This month, I’ve recapped some thoughts on the office holiday party in the United States (available here, here and here.)  But by and large, holiday parties in the United States are fairly tame — particularly when compared with our friends in Great Britain.  Whether that’s through litigation or tradition is a question for sociologists, not employment law bloggers.

When I read this story in this morning’s Washington Post, I couldn’t help but think to myself — they have "medical tents" set up to deal with office holiday parties? 

Just before midnight, the well-dressed, 25-year-old financial trader arrived by ambulance at the makeshift hospital tent pitched at a train station in central London.
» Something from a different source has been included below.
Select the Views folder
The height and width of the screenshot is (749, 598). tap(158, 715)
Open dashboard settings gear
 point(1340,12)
Blood oozed from his scalp, staining his elegant pink-striped shirt.

"What happened to your head?" asked Dixie Dean, an emergency care specialist with the London Ambulance Service, as she wrapped gauze around his head and checked for a skull fracture.

"I don’t remember," said the dazed man. He was the latest injured drunk this busy night in the medical tent set up to care for casualties of the infamous British office party.
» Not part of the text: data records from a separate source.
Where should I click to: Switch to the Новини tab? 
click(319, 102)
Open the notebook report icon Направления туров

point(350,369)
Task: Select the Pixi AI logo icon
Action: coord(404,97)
In many parts of the world, companies hold Christmas parties — or holiday, year-end bashes — for employees. But in Britain, the gatherings have become a particularly potent institution, legendary for massive booze consumption that leads to fistfights, firings and spur-of-the-blurry-moment indiscretions in boardrooms and parking lots.

Dean compared the Christmas season in Britain to New Year’s Eve in New York — except that here, the binges run nightly for two solid weeks leading up to Dec. 25.

Whatever anyone may think of our nation’s employment laws, it seems a step up in civilization to have put these types of affairs in our rear-view mirrors.